Juan Jiménez, accustomed to giving war playing the saxophone, changed the stage for the courts in an arduous battle. Obsessed and ruined, rotten with rancor for the alleged plagiarism, he unintentionally dragged his family along. The musician from Los Pekenikes, a David against Goliath, became a kind of Quixote, forgetting, as his son says, that fighting windmills is “a beautiful, idealistic idea, but fighting for lost causes ends up consuming your life.”

In addition to the veiled complaint, Daniel Jiménez pretends with ‘El plagiarism’ leave “inherited trauma behind”, close the circle with this book. «During the writing I go from being a son to being a father. It is my version of who my father has been, why he has behaved like this, what I can rescue from everything he has taught me and what he could have been wrong and teach it to my son, “he admits to ABC. His father, he explains, spent about 64 million pesetas on the recording of a pilot that he later saw, almost unchanged, on television; now, 75 years old, after being evicted and suffering the suicide of a daughter, he lives in a town of 500 inhabitants with the minimum pension, without turning on the heating because he cannot afford the bills. Faced with the inability to do justice, he claims the money he wasted, «because they are not going to restore him for the years he has lost, of battle, despair and rage. They cannot be returned.”

Juan Jimenez
John Jimenez – M&C. Audiovisual study

It may seem like a delusion, a hopeless case. But the writer, who has grown up with the efforts of the musician, defends him: «There is no farce or paranoia about my father, it is real». «He is right. We have documents to prove it, the property records, the recorded program. There is a demonstration in the videos that my father has, which I don’t know if they will come to light at some point, of what the dynamics of the program were like, in which I participated and won, “confesses the author.
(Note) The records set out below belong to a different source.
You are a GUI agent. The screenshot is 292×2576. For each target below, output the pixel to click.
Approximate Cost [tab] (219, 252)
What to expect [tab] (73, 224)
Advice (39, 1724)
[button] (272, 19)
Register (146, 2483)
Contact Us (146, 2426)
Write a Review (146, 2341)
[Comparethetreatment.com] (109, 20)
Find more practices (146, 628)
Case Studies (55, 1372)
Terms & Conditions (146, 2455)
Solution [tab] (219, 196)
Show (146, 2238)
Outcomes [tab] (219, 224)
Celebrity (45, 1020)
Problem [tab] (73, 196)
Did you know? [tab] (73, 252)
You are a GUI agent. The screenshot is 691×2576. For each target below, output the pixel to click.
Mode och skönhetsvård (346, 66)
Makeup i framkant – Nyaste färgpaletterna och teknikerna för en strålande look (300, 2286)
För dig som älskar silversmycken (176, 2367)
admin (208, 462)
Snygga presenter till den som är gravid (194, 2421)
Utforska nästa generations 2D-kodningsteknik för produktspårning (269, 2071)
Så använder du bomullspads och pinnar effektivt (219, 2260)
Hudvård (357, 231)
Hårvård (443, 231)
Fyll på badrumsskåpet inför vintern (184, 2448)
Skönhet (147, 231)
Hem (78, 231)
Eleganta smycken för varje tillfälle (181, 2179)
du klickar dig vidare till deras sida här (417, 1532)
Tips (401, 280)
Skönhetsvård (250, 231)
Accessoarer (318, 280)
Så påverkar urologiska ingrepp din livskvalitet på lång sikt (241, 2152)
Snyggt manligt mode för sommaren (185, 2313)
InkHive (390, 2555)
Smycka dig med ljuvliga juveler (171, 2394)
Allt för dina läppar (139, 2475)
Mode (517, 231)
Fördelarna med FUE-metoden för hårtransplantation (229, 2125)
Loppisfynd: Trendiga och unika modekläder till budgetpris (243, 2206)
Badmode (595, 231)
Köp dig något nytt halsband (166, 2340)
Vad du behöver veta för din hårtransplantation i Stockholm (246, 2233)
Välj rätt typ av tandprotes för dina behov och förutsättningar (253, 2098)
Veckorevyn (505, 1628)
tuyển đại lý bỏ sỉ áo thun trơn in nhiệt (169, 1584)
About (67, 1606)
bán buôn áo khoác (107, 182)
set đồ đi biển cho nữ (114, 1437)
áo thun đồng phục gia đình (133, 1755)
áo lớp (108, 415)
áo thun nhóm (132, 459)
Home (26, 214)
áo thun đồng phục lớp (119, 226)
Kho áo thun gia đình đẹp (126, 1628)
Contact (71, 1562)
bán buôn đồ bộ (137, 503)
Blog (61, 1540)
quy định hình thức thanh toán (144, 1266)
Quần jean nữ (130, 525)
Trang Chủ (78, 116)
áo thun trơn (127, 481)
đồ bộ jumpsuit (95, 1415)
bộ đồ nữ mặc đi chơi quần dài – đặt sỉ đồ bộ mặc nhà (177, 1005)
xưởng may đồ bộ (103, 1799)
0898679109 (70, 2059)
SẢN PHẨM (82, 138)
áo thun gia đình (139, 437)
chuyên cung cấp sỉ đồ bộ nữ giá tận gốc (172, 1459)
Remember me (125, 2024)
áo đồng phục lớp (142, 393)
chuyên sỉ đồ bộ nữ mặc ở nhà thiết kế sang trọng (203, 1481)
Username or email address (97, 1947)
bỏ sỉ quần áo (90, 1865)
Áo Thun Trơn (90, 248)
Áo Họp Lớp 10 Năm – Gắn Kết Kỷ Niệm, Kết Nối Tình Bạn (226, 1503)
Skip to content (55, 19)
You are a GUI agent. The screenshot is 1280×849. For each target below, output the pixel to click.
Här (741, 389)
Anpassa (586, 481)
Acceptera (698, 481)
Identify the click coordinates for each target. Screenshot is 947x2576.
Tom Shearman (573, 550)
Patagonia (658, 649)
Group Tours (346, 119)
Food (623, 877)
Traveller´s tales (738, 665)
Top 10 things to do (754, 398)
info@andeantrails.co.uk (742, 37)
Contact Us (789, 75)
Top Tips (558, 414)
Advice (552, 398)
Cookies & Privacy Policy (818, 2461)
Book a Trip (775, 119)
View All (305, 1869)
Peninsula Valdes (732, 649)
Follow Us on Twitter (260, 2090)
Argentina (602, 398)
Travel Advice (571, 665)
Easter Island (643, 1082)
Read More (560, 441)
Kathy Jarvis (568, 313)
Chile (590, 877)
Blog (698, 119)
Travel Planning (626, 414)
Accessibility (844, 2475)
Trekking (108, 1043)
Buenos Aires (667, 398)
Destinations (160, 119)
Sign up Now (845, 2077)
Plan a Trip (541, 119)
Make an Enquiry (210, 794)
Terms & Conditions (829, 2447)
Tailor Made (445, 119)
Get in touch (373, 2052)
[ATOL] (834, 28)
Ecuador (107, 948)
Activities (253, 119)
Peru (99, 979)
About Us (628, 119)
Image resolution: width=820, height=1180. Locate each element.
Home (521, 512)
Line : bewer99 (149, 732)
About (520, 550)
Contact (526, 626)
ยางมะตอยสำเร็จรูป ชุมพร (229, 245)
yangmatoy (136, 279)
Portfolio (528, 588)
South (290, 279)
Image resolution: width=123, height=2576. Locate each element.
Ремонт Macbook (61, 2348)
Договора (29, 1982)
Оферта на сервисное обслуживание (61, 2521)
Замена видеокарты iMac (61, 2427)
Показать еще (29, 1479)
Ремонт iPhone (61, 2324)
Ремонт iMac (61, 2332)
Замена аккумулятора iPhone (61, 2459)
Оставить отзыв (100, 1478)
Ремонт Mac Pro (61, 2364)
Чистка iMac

Juan Jiménez’s complaint did not prosper and they even tried to bribe him to forget everything. According to him, one of the managers offered him a tape with the idea of ​​another program while he waited. He said no and continued with his crusade. After eight years of legal entanglement, the judge stated that she did not have the power to resolve the procedure and abandoned the case. His replacement dispatched it in two days because, he argued, it was inspired by the traditional board game, which is in the public domain, and was starring adults and not children, like ‘Parquelandia’.

The betrayal of the lawyer

Nobody paid attention to Jiménez. Not even his lawyer, a friend of one of the directors, who submitted the expert report late. He also confessed that there was a lot of money involved and advised him to take the 300,000 euros they were offering him without knowing that Juan Jiménez, who handles instrumentals like no one else, was recording him. With that stolen testimony, he filed another lawsuit against him for malpractice, although it was dismissed as it was obtained without consent. Now the appeal is pending resolution in the Supreme Court.

While waiting, Juan Jiménez imitates his son. He has finished the book ‘History of a plagiarism’, a 400-page “very cumbersome, long” copy, in which he goes sentence by sentence denying it, putting his version of the facts, with the documents, with the scanned contracts . «I have tried a literary exercise, without being exposed to being sued. My father wants to go with specific people, with their names and surnames and everything that entailed, without hiding anything, “admits Daniel Jiménez. In the last pages of that unpublished book, Juan Jiménez apologizes to his wife and children “for having involved them in a project that has only brought us sadness, ruin, suffering and disappointment.” ‘El plagiarism’ is also, in its own way, a son’s apology to his father, a tribute to a family that has always complained that he didn’t write nice things.